What this task involves: Each line in the data must be reproduced as written, except for any picture.
——————
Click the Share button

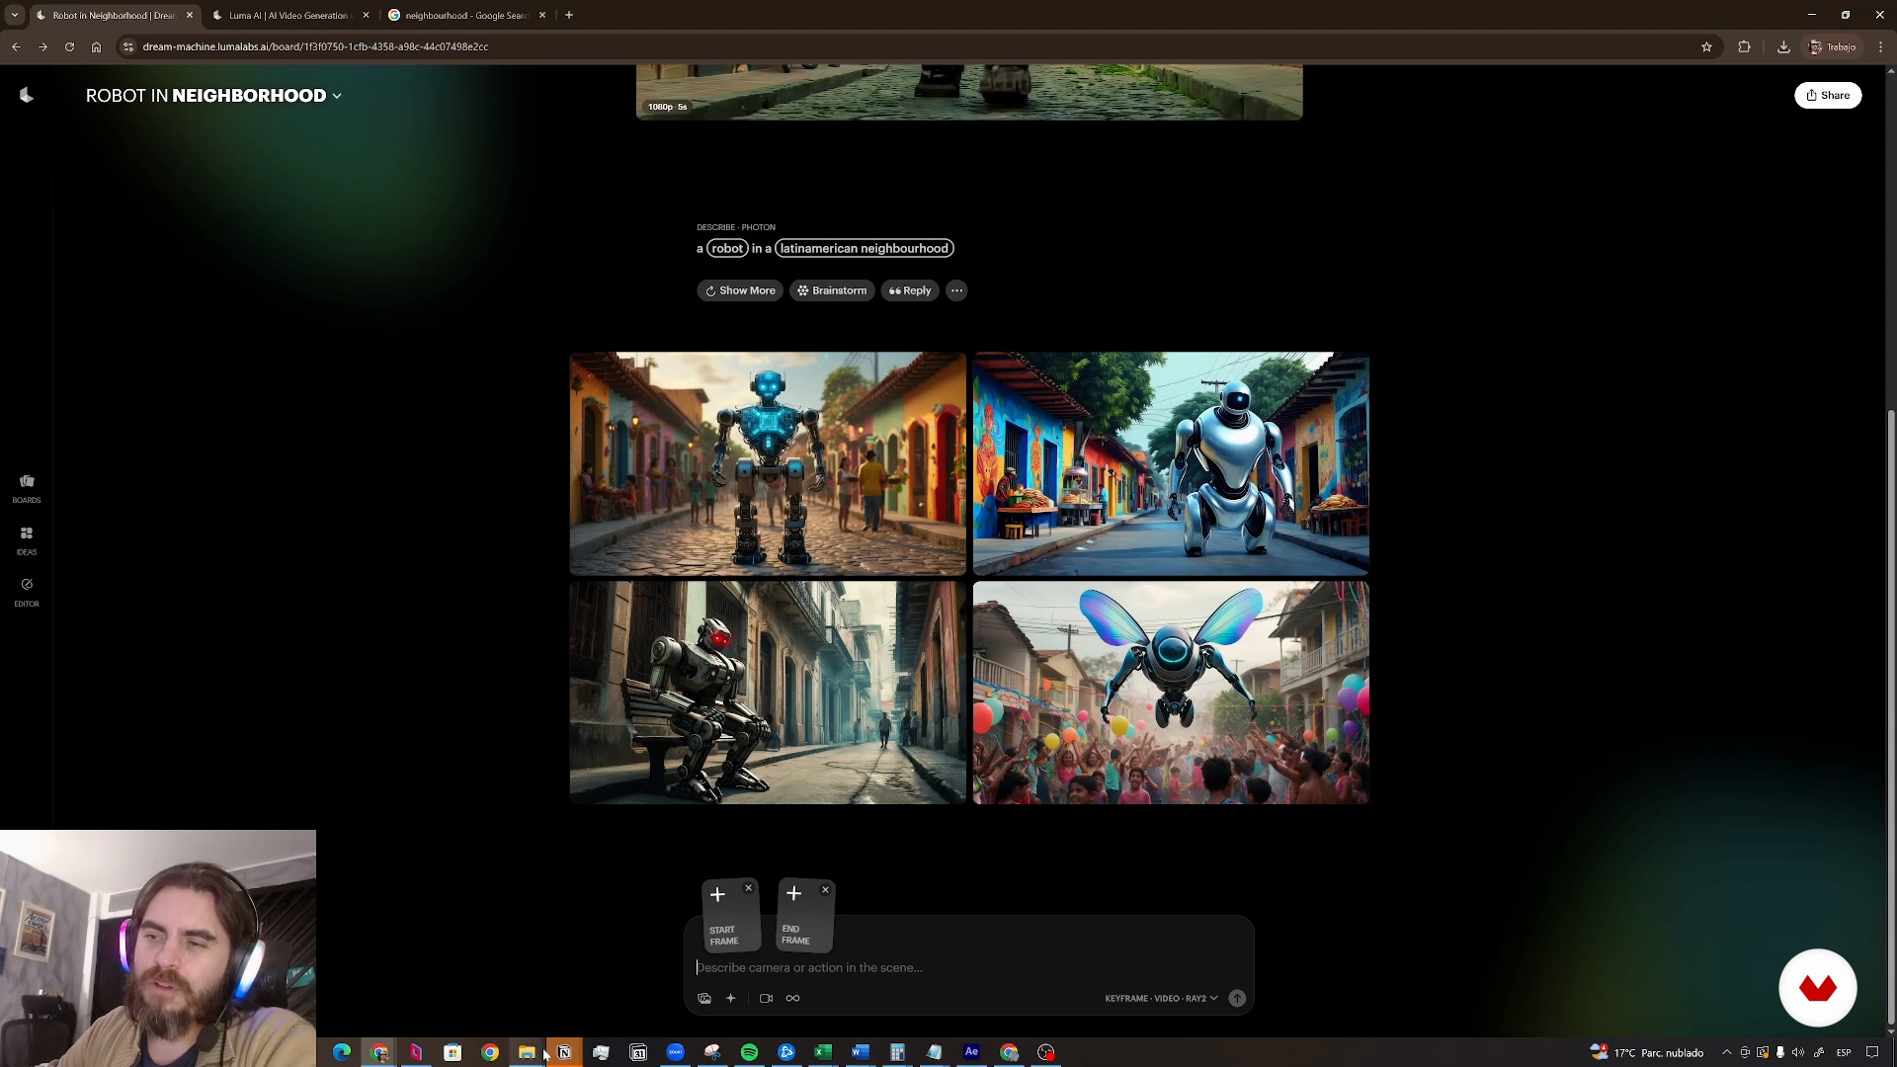point(1828,96)
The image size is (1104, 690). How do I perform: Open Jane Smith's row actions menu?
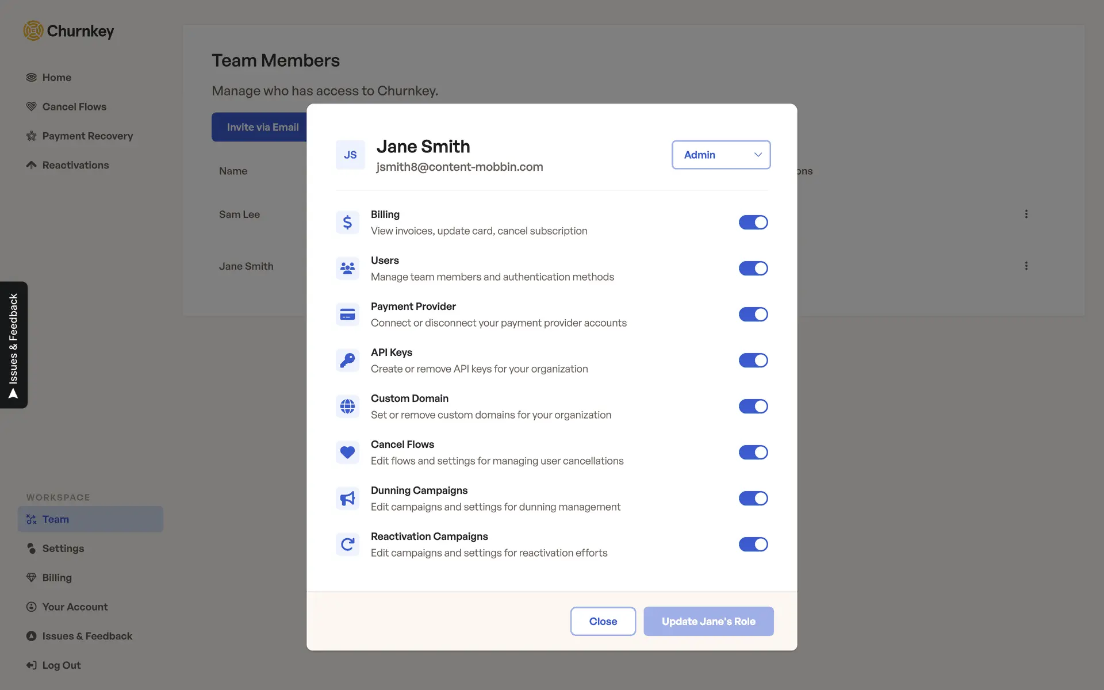[x=1026, y=266]
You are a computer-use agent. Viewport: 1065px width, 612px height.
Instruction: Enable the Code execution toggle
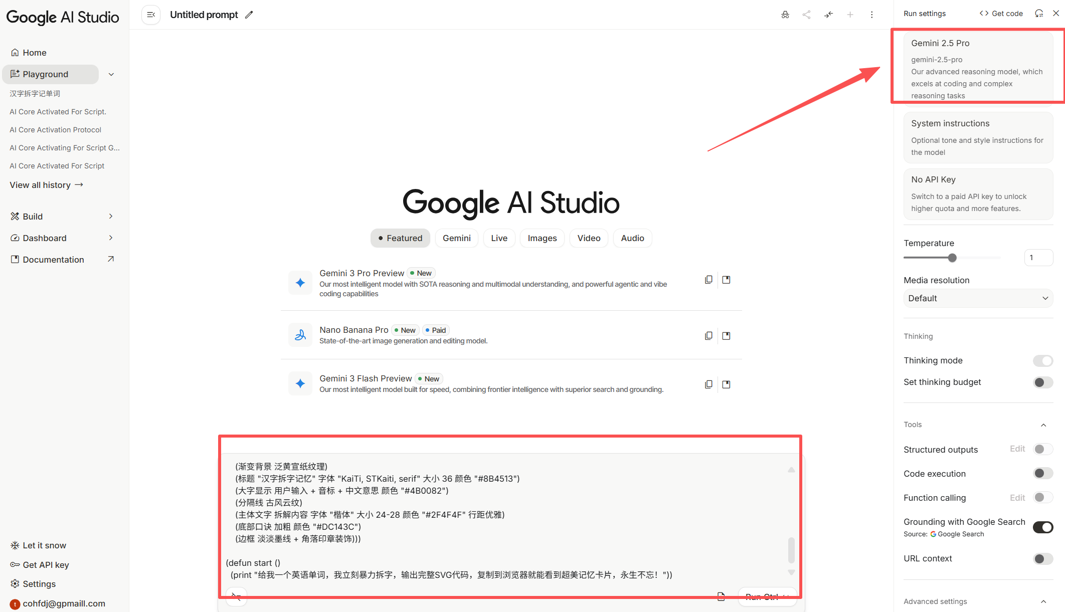pos(1042,473)
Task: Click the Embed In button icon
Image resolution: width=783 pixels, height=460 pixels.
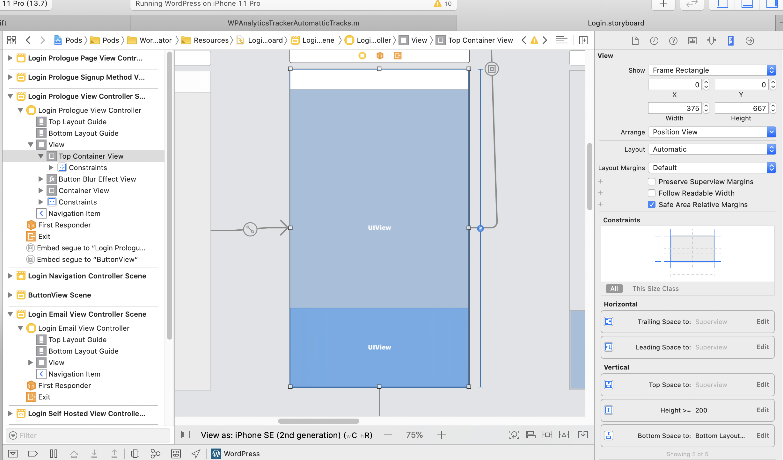Action: coord(583,435)
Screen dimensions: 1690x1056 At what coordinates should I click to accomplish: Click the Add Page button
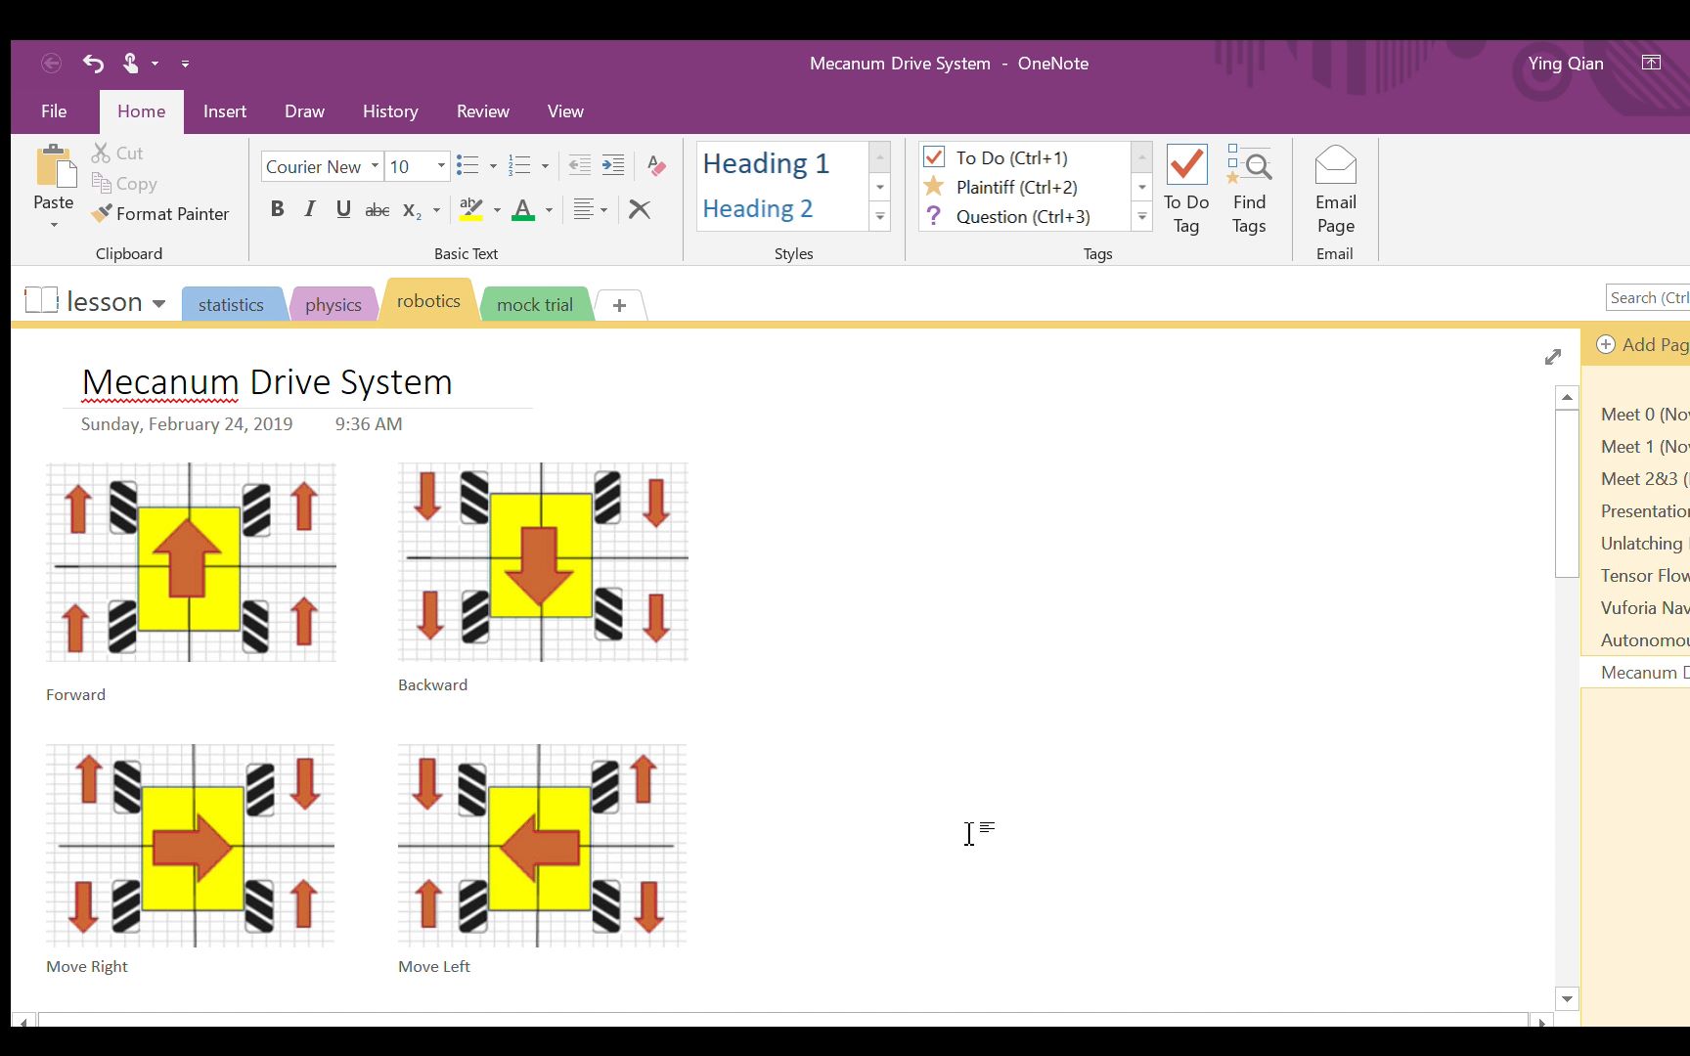[x=1641, y=344]
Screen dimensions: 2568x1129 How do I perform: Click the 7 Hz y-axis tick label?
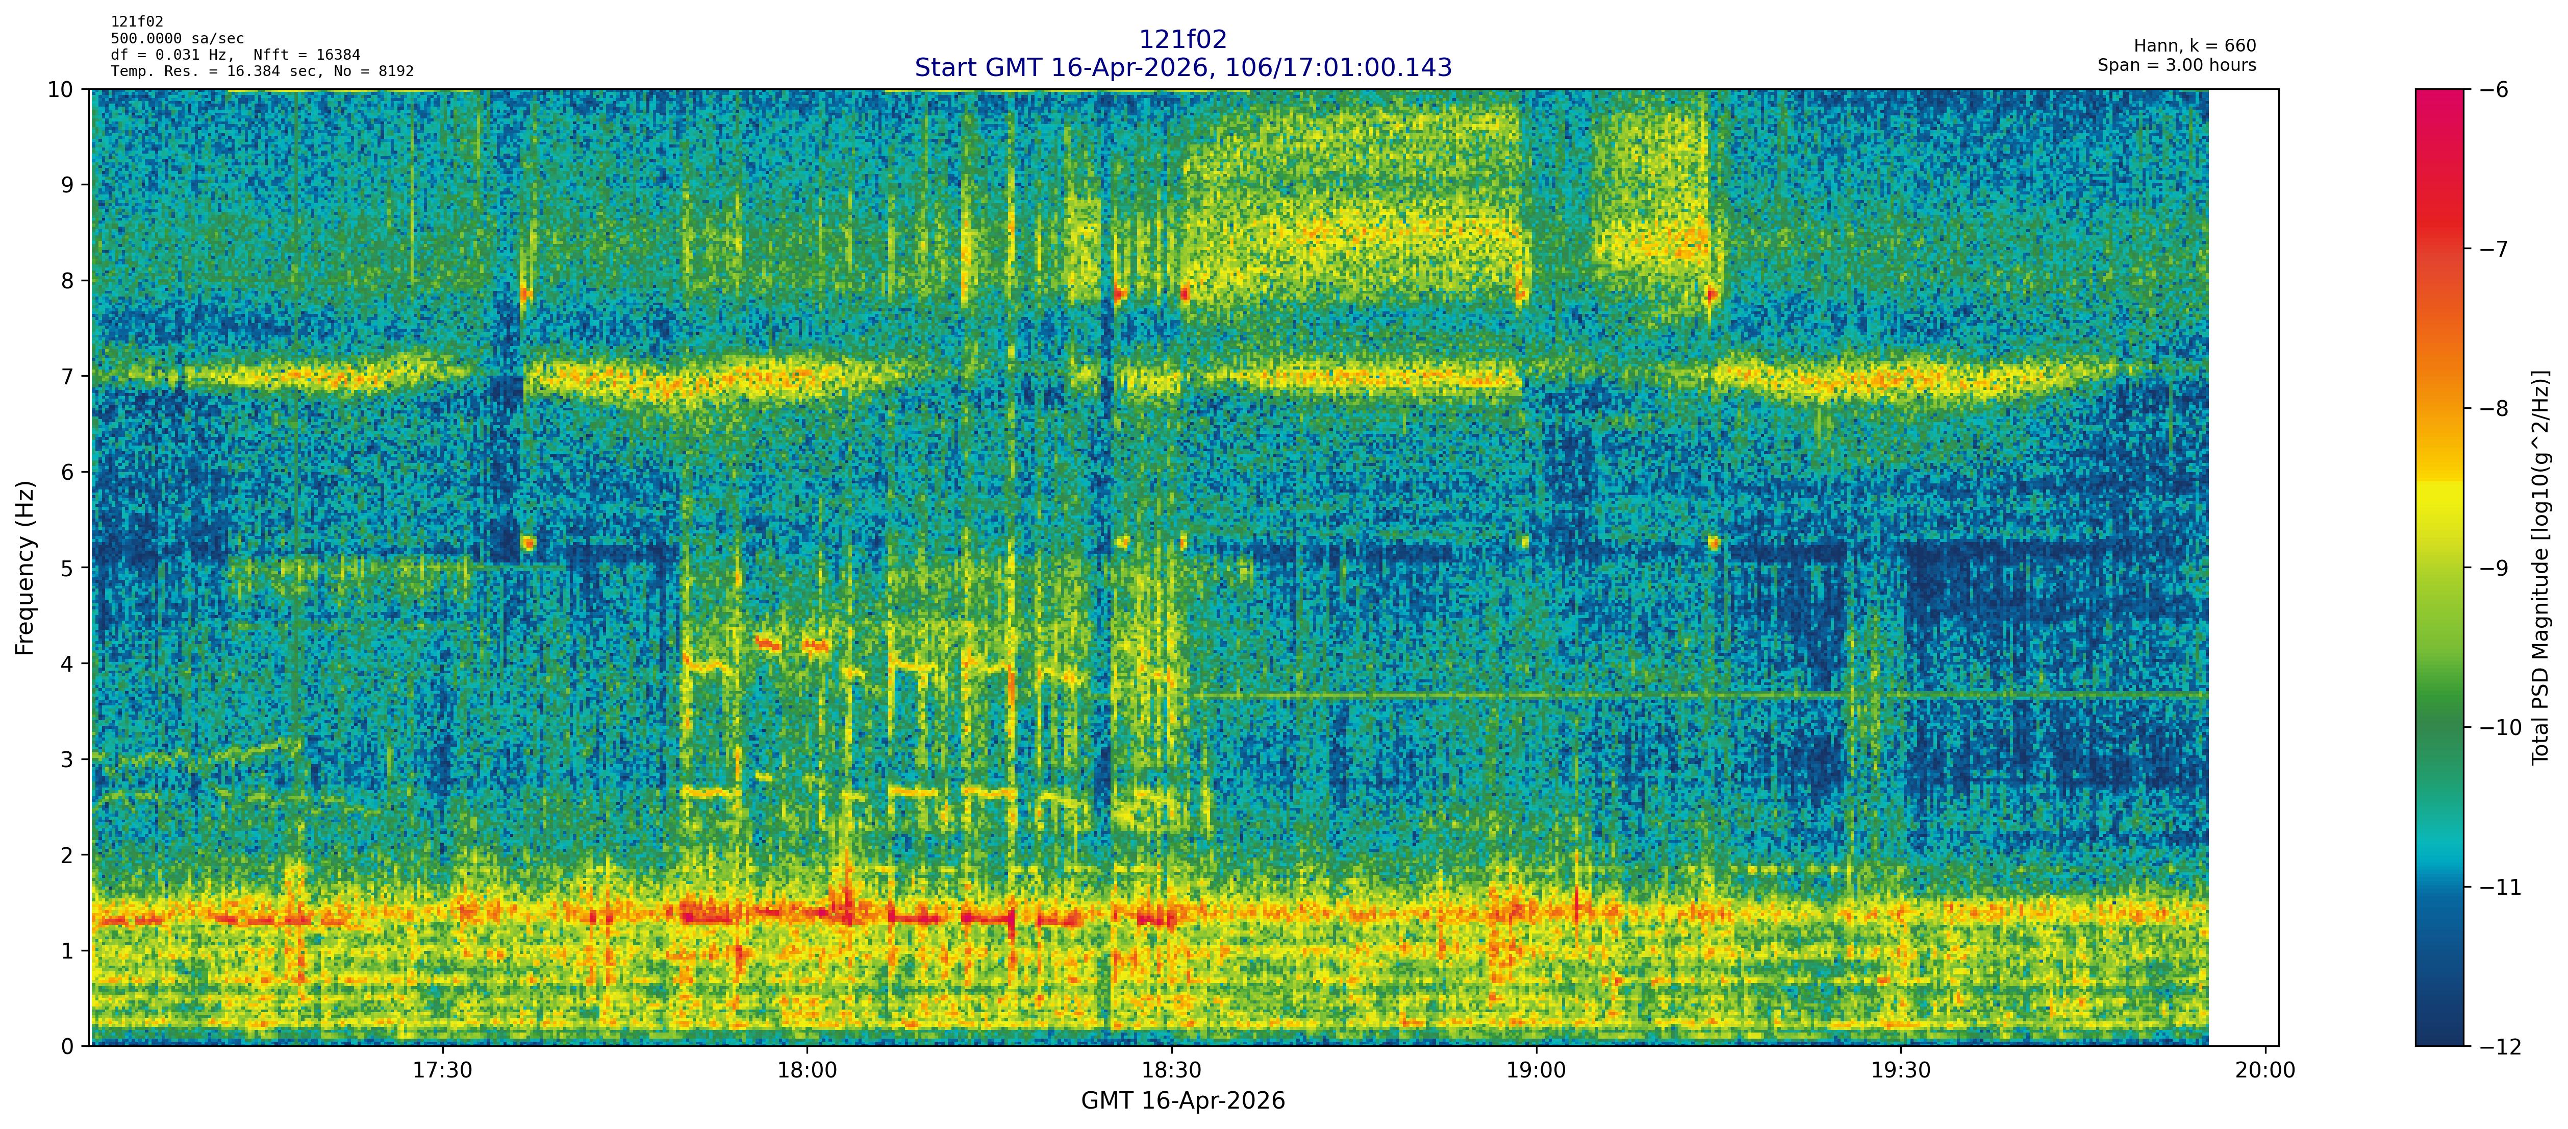(67, 377)
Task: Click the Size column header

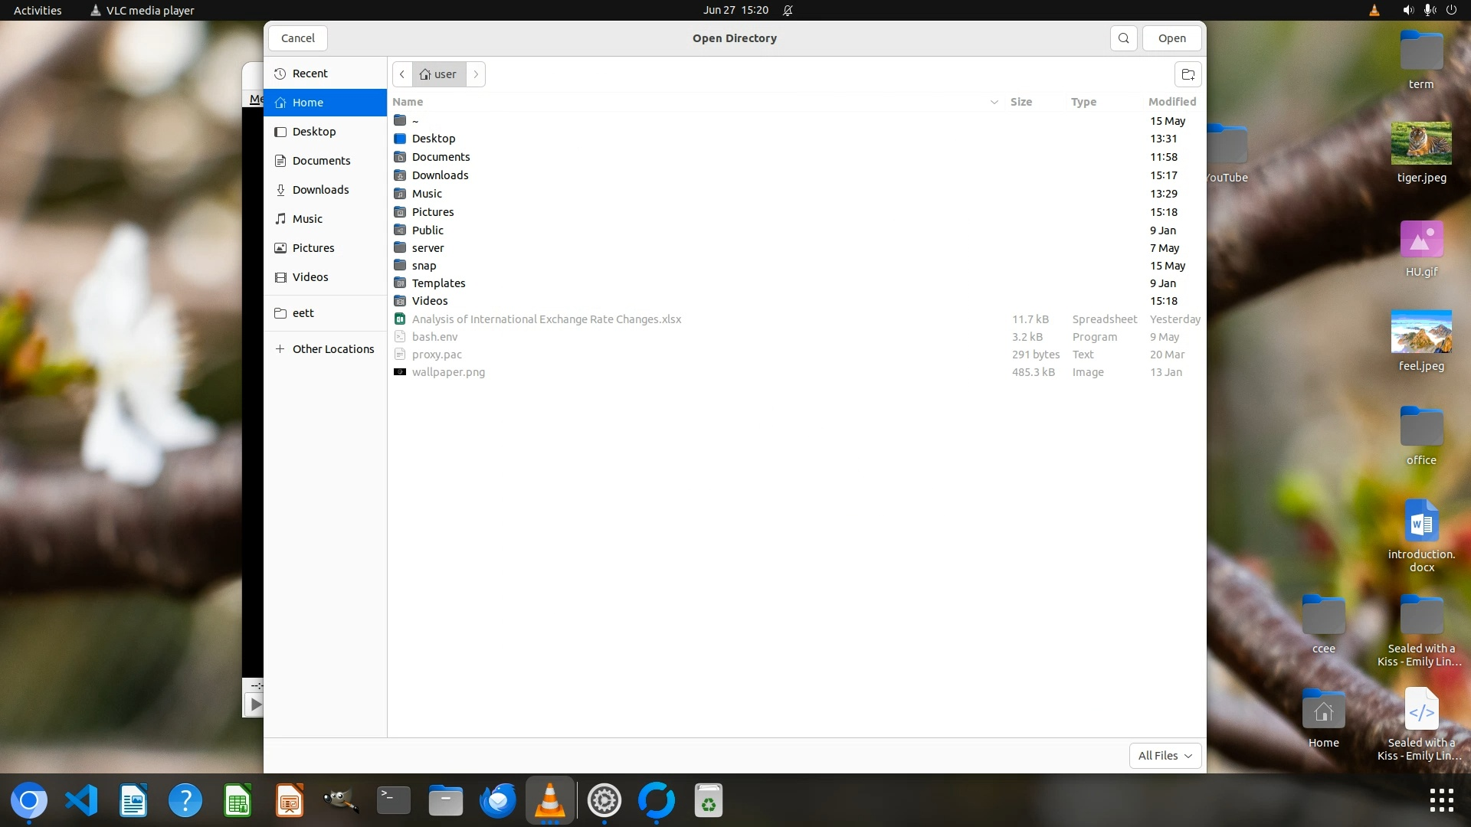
——————
The answer:
Click the Share button

point(1828,96)
The image size is (1104, 690). How do I perform: Open Jane Smith's row actions menu?
[x=1026, y=266]
You are a computer-use agent. Viewport: 1065px width, 612px height.
Instruction: Enable the Code execution toggle
pos(1042,473)
Task: Click the Embed In button icon
Image resolution: width=783 pixels, height=460 pixels.
Action: coord(583,435)
Screen dimensions: 1690x1056 At what coordinates should I click to accomplish: Click the Add Page button
[x=1641, y=344]
Screen dimensions: 2568x1129 How do I perform: Click the 7 Hz y-axis tick label?
(67, 377)
Task: Click the Size column header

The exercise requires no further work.